Pixel coordinate grounding data:
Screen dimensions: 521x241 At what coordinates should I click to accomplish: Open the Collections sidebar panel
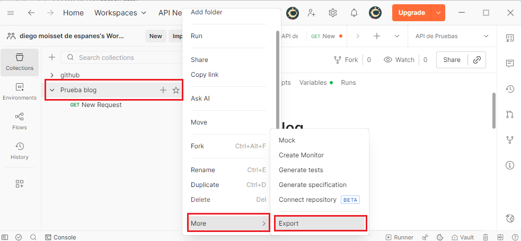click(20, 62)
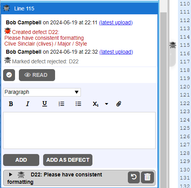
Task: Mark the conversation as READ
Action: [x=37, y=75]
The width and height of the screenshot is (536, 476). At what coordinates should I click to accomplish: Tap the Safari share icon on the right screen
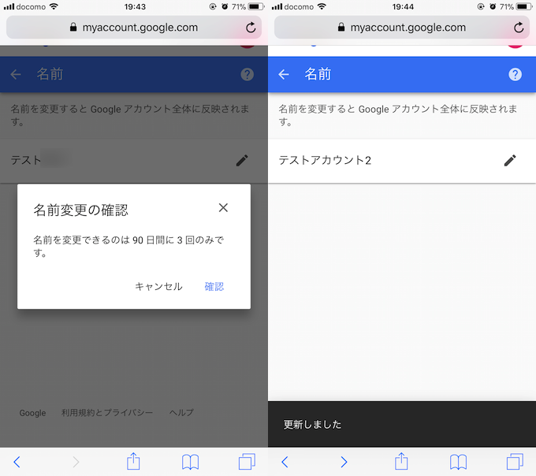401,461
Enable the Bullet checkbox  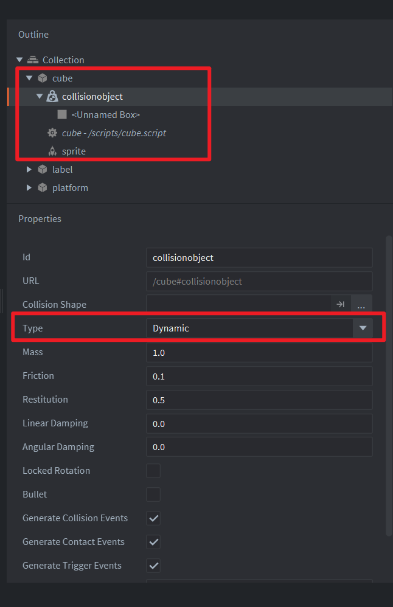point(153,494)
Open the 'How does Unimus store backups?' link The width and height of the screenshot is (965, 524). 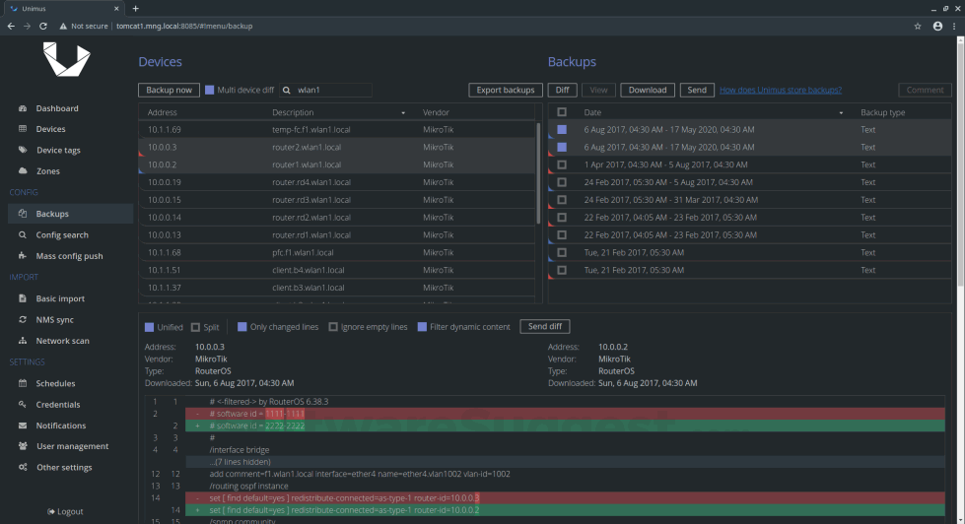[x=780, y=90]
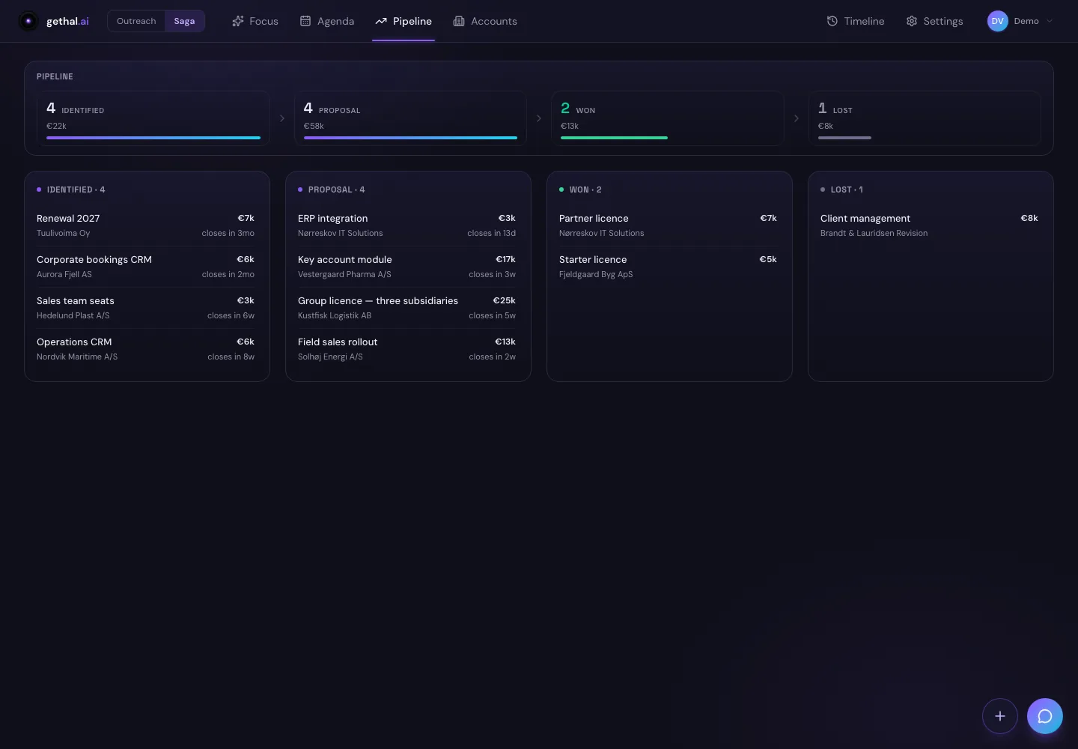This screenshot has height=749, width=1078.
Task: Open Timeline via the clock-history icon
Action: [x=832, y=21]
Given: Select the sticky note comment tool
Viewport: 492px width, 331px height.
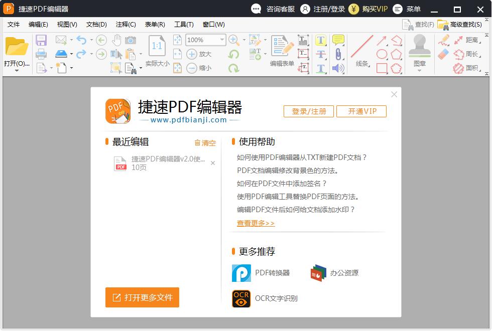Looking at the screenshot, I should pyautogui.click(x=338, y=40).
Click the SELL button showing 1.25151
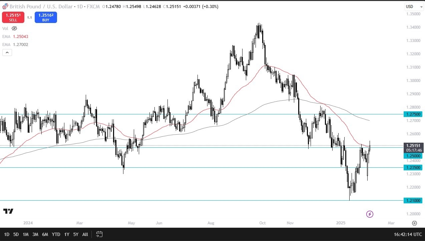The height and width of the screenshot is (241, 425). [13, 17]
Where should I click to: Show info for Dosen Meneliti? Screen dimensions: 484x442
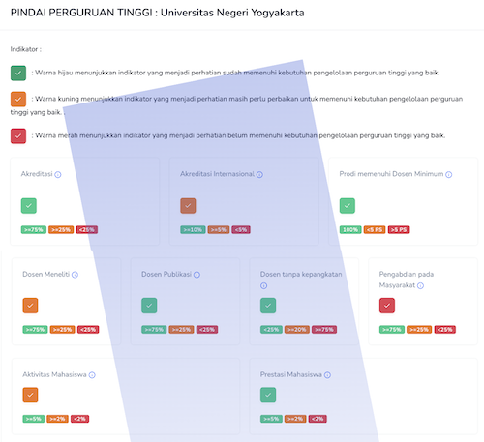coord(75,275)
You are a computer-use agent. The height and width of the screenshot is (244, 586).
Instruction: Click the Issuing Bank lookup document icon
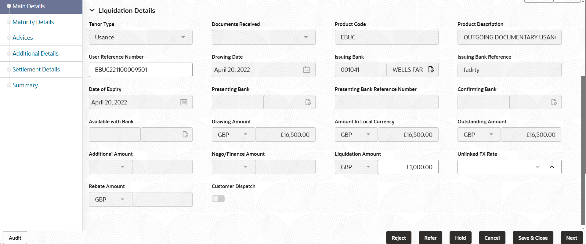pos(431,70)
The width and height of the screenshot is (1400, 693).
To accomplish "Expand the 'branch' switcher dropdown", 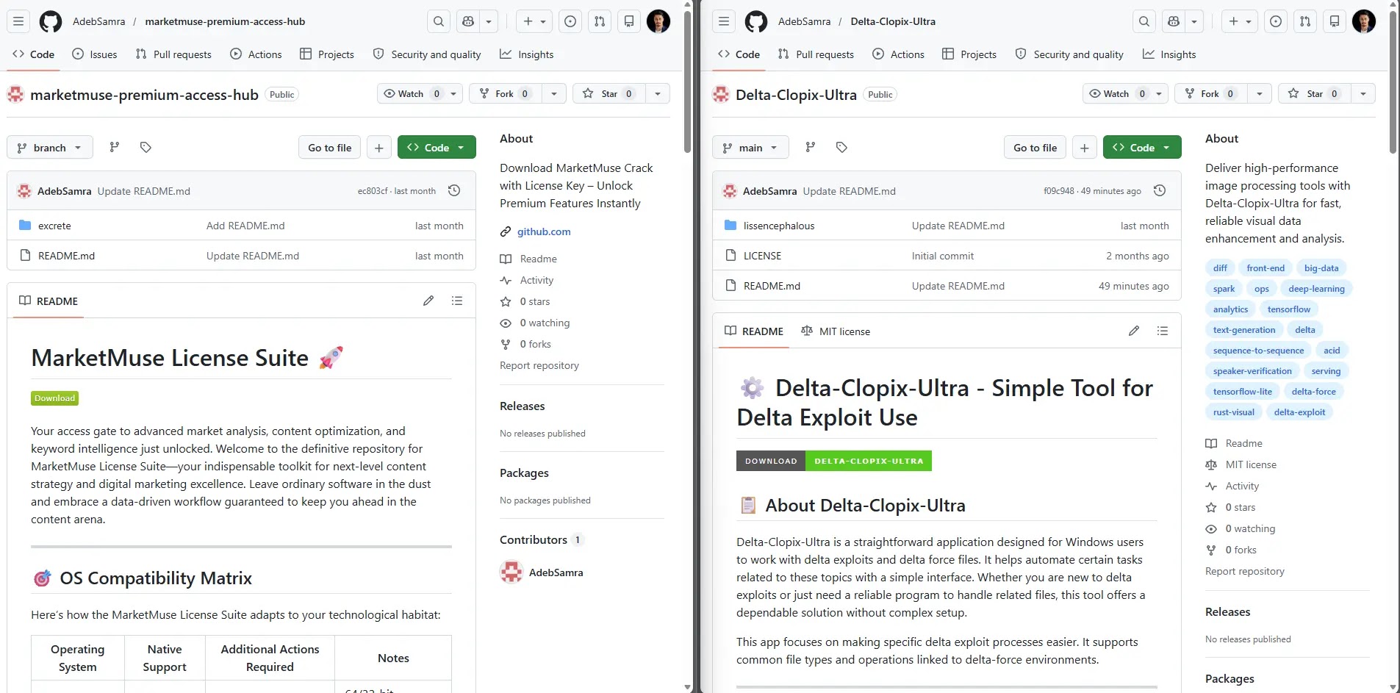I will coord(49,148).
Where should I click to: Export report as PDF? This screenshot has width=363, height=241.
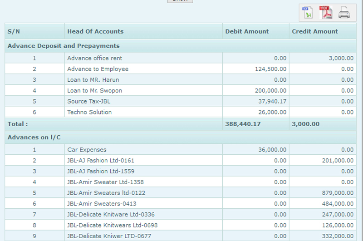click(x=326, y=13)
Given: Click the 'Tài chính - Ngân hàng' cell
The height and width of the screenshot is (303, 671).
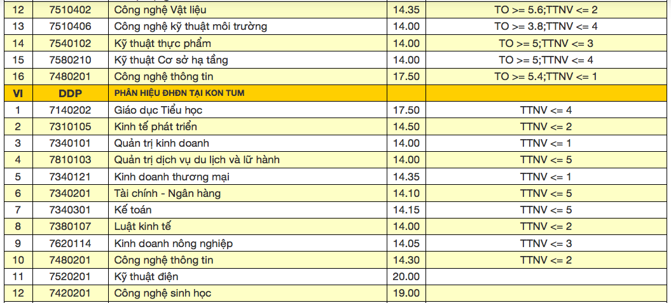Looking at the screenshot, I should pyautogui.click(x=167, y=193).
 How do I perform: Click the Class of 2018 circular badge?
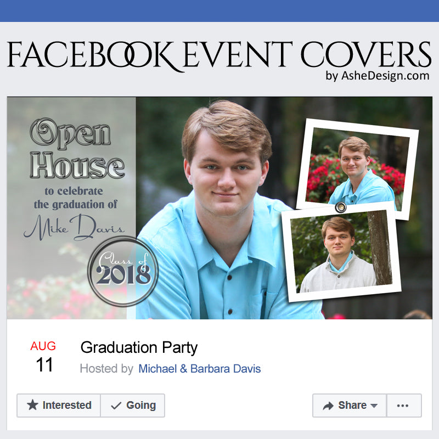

WHAT TO WORK ON
Find the lines above that contain the word "Given" and collect them.

EXERCISE RESPONSE
Given: Select the sticky note comment tool
Given: Click the 'Tài chính - Ngân hàng' cell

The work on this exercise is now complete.